• TO DO:
Turn the lines of the listing, from its first line through the line containing "pyautogui.click(x=687, y=584)", into a JSON list of strings with one string per line, omitting blank lines.

• DATASET:
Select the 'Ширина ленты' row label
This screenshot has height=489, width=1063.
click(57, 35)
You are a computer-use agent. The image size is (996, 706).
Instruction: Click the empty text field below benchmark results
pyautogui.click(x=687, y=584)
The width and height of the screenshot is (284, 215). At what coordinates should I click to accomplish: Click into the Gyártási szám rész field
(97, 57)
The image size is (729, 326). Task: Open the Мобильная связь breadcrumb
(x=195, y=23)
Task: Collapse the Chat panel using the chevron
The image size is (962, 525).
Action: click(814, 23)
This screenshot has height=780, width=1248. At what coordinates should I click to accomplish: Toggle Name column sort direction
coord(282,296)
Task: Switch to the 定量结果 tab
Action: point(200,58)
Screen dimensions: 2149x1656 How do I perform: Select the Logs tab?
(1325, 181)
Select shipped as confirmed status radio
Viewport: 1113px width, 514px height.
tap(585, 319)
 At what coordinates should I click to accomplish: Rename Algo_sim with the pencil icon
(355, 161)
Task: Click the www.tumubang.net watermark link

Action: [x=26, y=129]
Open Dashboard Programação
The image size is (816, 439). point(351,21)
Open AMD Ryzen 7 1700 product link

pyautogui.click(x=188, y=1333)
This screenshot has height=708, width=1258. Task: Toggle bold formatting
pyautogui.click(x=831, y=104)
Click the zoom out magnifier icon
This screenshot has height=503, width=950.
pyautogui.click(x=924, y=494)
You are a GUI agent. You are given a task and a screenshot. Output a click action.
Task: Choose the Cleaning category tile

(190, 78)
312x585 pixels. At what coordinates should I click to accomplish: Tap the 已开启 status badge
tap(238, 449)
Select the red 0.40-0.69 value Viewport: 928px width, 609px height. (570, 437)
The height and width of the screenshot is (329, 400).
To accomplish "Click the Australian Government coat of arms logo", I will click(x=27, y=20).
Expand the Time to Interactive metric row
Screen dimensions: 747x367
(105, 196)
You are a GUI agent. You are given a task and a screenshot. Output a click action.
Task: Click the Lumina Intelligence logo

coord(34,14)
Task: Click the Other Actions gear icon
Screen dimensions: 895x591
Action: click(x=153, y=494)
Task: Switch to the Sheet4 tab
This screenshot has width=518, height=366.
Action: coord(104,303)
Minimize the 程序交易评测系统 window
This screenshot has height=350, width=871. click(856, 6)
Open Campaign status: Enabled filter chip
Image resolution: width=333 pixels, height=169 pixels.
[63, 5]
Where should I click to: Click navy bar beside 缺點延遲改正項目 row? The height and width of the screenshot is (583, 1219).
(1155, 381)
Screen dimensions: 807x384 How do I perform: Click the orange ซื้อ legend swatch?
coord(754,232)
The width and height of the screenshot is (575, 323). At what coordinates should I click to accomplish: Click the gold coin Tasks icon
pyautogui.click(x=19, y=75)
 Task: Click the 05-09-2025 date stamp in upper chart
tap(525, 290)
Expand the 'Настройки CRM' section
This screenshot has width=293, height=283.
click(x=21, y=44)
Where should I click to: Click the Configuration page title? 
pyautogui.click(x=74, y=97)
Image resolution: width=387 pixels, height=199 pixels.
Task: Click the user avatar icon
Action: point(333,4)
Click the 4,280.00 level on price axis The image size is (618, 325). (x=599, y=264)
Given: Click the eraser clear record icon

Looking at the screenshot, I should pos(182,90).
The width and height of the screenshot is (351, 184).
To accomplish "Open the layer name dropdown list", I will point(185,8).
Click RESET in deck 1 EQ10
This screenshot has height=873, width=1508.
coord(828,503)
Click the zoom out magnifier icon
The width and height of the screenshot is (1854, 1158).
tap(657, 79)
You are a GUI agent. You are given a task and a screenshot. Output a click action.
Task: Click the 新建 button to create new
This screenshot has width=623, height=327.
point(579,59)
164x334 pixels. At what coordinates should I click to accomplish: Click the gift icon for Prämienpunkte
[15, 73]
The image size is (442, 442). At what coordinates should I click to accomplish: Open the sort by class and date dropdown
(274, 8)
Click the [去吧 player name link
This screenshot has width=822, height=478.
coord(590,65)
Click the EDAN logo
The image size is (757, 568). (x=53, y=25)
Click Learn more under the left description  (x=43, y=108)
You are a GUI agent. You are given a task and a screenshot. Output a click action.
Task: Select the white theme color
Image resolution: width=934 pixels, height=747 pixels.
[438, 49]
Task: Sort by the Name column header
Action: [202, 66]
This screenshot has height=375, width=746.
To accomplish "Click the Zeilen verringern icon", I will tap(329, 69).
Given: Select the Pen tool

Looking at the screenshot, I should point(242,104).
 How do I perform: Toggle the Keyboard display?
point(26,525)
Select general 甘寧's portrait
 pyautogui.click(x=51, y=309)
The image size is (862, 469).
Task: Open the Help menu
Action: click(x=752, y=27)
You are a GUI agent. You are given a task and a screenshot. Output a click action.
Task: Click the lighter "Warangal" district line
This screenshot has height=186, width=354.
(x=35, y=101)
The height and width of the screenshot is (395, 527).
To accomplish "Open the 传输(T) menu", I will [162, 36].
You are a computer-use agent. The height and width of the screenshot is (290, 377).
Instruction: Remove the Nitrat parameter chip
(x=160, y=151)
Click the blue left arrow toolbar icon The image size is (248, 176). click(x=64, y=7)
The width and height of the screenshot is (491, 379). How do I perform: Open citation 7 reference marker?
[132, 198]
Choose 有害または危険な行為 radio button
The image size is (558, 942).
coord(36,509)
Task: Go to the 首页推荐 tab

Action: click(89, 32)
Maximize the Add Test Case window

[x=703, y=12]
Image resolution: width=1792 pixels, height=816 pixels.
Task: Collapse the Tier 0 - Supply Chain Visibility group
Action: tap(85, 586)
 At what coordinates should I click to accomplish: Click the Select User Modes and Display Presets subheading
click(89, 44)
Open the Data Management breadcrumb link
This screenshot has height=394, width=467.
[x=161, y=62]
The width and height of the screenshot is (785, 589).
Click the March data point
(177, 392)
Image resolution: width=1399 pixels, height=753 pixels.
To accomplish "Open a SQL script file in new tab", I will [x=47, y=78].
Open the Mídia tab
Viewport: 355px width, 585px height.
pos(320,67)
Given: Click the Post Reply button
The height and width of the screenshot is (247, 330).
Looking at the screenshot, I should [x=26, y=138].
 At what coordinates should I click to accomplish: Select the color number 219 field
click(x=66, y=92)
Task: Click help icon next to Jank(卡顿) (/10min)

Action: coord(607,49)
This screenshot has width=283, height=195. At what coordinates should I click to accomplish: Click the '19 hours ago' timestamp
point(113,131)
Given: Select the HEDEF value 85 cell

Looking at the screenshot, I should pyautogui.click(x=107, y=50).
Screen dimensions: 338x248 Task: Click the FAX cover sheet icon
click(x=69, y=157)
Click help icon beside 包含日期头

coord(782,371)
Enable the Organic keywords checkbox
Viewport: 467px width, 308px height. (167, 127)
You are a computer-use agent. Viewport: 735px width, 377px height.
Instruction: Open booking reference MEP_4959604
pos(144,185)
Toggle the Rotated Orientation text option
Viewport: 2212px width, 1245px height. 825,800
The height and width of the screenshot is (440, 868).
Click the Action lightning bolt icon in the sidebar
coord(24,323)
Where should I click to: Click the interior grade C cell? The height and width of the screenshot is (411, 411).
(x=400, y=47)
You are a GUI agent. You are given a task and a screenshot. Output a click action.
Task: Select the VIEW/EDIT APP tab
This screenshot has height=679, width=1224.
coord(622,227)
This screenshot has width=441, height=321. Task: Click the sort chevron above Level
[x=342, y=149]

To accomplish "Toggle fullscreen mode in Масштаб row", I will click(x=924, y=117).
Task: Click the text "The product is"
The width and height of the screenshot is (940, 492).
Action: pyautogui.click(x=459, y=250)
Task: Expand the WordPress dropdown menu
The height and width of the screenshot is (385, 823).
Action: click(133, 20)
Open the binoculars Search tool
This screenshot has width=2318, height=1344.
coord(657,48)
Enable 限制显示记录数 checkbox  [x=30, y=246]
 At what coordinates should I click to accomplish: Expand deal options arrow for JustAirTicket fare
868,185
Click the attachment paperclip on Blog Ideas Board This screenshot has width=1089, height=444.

• SOLUTION:
[
  "Select the 'Ширина ленты' row label",
  "This screenshot has height=489, width=1063.",
  "click(57, 35)",
  "You are a computer-use agent. The image size is (996, 706).",
  "Instruction: Click the empty text field below benchmark results",
  "pyautogui.click(x=687, y=584)"
]